O regresso do rapaz e os rapazes que não regressarão
O presidente Barack Obama promulgou uma série de projetos de leis durante a sessão do Congresso que está terminando seu mandato, conhecida como “lame duck” – entre as eleições de novembro e a renovação definitiva dos congressistas em janeiro. Obama ganhou o apelido de “Comeback Kid” (em referência a sua capacidade de recuperação e possível reeleição) sob uma enxurrada de artigos de jornal repletos de elogios. Mas no meio desta surpresa bipartidária, a guerra, tema em que democratas e republicanos sempre se põem de acordo, foi completamente ignorada. A operação bélica no Afeganistão já é a mais longa da história dos Estados Unidos, e 2010 foi o ano em que se registrou o maior número de baixas de soldados estadunidenses e da OTAN.
No momento desta publicação, 497 das 709 baixas de soldados da coalizão informadas em 2010 foram de soldados americanos. A página virtual iCasualties.org rastreou cuidadosamente os nomes dos soldados mortos. Não há uma lista detalhada dos afegãos mortos. Mas há algo que está claro: os 497 soldados estadunidenses, sob o mando do “Comeback Kid”, não regressaram.
No dia 03 de dezembro, o Comandante em chefe Presidente Obama fez uma visita surpresa a seus soldados no Afeganistão, saudou-os e pronunciou um discurso na Base Aérea de Bagram.
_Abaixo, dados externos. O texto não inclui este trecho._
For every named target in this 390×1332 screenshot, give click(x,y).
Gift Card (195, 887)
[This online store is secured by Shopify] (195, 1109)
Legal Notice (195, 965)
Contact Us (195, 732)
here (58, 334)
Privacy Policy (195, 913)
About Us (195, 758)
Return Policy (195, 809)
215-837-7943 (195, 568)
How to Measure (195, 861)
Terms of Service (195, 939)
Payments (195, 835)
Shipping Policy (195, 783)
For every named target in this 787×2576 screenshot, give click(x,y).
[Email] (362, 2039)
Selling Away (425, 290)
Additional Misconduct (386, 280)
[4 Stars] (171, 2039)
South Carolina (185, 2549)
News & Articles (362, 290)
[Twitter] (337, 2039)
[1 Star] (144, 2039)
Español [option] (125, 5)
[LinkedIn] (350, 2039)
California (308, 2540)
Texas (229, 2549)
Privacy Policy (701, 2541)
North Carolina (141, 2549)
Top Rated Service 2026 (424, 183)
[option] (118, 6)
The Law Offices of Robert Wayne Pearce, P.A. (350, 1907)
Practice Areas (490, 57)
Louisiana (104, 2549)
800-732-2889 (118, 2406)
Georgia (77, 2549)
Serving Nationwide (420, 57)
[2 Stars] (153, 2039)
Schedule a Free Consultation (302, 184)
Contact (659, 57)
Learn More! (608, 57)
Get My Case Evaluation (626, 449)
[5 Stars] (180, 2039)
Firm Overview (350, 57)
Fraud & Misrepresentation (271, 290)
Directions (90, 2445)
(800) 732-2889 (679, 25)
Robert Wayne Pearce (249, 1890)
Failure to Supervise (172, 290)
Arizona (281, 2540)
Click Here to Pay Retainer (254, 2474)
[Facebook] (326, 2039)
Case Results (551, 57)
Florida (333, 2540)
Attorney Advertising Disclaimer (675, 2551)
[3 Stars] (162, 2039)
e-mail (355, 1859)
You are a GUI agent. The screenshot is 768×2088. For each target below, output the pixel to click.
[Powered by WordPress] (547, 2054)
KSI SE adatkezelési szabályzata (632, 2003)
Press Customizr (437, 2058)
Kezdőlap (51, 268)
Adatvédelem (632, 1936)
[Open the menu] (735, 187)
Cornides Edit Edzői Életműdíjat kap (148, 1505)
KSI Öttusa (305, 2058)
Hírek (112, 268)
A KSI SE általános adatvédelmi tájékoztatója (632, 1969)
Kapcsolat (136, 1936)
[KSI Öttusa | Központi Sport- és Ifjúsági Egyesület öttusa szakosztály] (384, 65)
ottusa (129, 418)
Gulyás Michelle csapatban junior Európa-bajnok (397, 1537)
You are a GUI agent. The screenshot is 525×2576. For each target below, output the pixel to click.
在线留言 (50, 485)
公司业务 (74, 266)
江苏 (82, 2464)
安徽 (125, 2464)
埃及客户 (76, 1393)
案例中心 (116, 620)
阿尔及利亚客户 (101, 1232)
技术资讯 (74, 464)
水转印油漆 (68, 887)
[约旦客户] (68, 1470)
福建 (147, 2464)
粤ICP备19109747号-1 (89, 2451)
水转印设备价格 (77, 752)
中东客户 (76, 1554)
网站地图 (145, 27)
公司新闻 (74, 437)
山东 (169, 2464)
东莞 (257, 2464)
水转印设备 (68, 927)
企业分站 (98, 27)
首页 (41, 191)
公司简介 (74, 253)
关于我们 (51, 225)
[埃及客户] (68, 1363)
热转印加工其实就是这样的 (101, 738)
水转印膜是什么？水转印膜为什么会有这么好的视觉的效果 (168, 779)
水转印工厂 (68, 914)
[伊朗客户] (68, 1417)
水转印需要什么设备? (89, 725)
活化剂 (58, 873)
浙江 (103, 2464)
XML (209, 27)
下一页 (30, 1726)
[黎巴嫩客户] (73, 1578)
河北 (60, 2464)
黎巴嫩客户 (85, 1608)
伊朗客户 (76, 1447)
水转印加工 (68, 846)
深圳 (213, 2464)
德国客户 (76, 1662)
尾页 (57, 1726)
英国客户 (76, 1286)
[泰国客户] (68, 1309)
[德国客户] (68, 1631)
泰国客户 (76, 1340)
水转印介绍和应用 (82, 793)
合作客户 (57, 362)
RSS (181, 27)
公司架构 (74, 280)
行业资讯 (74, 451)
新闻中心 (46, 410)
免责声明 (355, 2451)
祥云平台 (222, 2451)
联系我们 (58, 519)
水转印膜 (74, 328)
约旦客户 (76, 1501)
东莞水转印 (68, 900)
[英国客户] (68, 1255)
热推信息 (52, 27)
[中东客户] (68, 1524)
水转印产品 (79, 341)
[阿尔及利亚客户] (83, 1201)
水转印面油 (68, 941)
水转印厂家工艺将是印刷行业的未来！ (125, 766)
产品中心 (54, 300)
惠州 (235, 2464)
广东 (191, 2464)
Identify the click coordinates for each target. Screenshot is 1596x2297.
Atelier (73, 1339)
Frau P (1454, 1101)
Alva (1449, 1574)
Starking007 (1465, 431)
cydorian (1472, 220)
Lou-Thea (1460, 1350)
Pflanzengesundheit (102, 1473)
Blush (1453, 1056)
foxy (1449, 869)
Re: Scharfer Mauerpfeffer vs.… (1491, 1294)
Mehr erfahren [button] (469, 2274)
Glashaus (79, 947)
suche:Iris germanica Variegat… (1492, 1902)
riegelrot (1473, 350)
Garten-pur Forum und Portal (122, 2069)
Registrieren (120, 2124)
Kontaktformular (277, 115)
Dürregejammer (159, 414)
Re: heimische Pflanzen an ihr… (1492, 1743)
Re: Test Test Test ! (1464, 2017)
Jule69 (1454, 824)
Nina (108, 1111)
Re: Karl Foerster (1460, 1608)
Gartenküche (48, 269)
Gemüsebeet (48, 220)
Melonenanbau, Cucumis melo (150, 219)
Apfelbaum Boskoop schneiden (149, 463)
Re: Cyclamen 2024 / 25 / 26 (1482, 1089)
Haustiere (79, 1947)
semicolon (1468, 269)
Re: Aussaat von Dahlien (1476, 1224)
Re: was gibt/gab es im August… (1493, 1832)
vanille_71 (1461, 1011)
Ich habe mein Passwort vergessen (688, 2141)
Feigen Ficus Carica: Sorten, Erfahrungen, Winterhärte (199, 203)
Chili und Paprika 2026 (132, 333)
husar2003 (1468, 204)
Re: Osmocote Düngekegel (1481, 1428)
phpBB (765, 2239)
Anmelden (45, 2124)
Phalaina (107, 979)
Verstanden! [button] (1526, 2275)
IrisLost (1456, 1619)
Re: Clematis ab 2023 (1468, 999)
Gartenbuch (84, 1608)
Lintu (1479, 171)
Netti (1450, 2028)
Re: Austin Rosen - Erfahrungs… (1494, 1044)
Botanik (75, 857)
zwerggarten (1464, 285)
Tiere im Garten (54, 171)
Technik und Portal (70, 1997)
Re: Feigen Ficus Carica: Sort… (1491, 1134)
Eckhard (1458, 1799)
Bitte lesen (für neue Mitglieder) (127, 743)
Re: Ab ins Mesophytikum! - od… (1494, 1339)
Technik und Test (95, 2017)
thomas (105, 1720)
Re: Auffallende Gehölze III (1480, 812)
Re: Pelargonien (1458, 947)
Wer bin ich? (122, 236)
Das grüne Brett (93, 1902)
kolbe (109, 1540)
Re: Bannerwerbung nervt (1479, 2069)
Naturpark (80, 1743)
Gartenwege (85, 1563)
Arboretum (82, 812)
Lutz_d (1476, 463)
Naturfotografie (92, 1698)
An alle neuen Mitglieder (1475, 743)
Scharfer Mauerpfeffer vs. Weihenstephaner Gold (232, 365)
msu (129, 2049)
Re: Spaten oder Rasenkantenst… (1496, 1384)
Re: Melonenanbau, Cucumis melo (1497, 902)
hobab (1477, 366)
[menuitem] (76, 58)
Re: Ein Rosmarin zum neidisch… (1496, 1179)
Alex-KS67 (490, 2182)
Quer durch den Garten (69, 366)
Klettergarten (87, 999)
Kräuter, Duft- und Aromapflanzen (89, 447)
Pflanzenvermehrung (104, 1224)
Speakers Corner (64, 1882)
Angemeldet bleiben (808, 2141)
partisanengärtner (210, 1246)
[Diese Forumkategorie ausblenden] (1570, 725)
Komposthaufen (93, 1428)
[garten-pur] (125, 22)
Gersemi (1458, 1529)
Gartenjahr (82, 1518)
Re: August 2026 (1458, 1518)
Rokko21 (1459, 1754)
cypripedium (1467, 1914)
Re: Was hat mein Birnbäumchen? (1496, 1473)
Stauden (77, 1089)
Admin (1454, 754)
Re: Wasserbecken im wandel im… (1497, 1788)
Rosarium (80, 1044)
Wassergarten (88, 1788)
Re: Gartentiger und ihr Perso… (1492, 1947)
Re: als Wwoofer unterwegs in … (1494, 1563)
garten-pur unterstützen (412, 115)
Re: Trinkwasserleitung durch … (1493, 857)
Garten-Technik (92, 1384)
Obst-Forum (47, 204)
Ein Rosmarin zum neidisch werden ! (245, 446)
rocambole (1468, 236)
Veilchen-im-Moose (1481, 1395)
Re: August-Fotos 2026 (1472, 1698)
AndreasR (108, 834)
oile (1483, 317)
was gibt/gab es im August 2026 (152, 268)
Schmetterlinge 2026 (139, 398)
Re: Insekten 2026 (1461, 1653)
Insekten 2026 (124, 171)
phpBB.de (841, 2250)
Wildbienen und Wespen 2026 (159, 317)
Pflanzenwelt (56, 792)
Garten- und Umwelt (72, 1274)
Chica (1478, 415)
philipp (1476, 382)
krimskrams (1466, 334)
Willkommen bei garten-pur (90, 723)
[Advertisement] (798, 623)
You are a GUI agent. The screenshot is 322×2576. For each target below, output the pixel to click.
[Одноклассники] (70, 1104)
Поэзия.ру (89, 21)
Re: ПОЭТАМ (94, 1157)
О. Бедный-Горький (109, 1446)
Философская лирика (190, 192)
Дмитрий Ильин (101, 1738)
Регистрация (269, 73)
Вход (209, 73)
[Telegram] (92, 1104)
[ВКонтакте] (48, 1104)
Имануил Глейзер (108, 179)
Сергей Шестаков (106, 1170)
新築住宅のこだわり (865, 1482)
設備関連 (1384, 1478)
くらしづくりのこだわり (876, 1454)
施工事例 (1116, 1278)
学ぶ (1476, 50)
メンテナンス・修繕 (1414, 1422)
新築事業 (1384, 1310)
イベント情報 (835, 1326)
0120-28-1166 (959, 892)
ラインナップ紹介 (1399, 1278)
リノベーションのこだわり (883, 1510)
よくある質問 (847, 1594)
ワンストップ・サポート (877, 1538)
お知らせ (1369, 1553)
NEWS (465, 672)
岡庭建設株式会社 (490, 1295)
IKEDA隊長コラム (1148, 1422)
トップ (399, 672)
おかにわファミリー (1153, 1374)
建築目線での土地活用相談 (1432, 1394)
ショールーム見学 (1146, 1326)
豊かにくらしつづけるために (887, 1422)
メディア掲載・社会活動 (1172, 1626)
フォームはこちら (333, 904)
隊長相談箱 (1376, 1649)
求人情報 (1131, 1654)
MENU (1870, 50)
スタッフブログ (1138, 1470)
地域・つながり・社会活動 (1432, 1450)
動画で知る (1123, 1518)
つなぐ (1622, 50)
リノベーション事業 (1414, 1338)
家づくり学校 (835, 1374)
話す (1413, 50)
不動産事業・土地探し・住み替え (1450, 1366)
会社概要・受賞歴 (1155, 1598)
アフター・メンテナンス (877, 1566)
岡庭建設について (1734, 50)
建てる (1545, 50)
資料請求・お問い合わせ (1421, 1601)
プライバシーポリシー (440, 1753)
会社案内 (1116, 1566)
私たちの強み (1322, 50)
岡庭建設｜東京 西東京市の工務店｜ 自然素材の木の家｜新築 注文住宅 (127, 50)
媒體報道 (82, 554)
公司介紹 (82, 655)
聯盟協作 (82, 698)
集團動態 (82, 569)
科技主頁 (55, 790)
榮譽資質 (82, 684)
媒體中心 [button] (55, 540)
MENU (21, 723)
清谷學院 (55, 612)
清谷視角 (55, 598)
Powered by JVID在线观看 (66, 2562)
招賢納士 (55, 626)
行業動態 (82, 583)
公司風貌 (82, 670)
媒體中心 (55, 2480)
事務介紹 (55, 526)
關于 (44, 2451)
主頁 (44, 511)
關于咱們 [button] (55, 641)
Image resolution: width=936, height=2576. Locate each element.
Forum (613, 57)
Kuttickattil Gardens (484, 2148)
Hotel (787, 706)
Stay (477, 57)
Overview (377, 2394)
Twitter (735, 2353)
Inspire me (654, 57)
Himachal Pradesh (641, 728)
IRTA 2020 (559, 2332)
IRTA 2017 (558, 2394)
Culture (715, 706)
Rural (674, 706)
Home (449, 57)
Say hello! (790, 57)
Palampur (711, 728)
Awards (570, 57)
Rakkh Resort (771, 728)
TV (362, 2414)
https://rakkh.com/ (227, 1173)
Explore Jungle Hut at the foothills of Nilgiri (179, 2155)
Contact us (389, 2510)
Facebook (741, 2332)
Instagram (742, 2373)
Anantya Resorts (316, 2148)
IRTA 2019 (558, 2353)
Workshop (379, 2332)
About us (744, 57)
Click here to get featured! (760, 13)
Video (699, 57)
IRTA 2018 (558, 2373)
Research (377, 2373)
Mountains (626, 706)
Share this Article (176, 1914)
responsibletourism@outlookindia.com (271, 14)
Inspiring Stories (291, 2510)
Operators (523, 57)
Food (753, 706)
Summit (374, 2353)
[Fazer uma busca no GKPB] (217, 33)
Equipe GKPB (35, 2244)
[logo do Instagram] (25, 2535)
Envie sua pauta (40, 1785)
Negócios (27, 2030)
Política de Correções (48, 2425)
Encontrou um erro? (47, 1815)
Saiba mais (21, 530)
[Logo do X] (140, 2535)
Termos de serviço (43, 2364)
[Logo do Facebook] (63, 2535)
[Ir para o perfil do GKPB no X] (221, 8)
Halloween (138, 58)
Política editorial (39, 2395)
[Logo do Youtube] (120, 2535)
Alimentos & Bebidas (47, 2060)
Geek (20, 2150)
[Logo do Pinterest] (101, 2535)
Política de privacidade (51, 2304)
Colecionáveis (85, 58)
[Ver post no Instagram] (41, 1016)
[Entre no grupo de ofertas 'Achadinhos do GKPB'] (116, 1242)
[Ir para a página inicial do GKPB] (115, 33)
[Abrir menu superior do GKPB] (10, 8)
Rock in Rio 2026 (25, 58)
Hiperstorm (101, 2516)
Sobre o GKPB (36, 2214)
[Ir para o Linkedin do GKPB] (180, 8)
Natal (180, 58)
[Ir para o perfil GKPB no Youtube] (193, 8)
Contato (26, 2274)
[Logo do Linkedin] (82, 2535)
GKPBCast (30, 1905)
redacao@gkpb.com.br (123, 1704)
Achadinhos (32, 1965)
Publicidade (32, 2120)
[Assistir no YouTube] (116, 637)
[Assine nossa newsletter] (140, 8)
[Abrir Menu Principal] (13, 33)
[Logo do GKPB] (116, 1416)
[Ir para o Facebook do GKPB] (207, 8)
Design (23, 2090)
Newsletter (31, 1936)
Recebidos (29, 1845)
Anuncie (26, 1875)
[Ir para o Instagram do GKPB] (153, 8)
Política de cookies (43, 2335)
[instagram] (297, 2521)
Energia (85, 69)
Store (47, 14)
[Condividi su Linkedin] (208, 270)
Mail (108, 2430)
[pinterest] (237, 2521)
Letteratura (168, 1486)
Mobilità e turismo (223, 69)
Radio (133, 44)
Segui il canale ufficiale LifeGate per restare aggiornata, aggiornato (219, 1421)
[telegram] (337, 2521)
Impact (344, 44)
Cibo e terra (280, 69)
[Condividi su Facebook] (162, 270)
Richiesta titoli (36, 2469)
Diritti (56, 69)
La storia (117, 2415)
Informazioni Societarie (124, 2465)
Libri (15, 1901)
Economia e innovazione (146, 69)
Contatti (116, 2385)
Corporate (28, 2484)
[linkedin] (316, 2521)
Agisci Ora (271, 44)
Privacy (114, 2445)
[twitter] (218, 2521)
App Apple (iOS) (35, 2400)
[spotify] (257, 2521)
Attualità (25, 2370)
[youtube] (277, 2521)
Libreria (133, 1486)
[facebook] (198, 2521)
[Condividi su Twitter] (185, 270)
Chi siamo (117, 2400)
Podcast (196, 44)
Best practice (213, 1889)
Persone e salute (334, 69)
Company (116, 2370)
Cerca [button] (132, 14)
Bagram corresponde a base construída pela União Soviética durante sua tentativa falida de invasão e ocupação do Afeganistão. Agora é administrada por forças americanas e também abriga o tristemente célebre centro de detenção. No dia 10 de dezembro de 2002, quase oito anos antes da data em que Obama pronunciou o seu discurso ali, um jovem afegão chamado Dilawar foi assassinado a golpes em Bagram. A terrível experiência de sua prisão motivada por um erro, sua tortura e assassinato foi refletida no documentário de Alex Gibney, ganhador do Oscar da Academia, intitulado “Táxi para o Lado Escuro”. Dilawar não foi a única pessoa torturada e assassinada ali pelas forças armadas estadunidenses.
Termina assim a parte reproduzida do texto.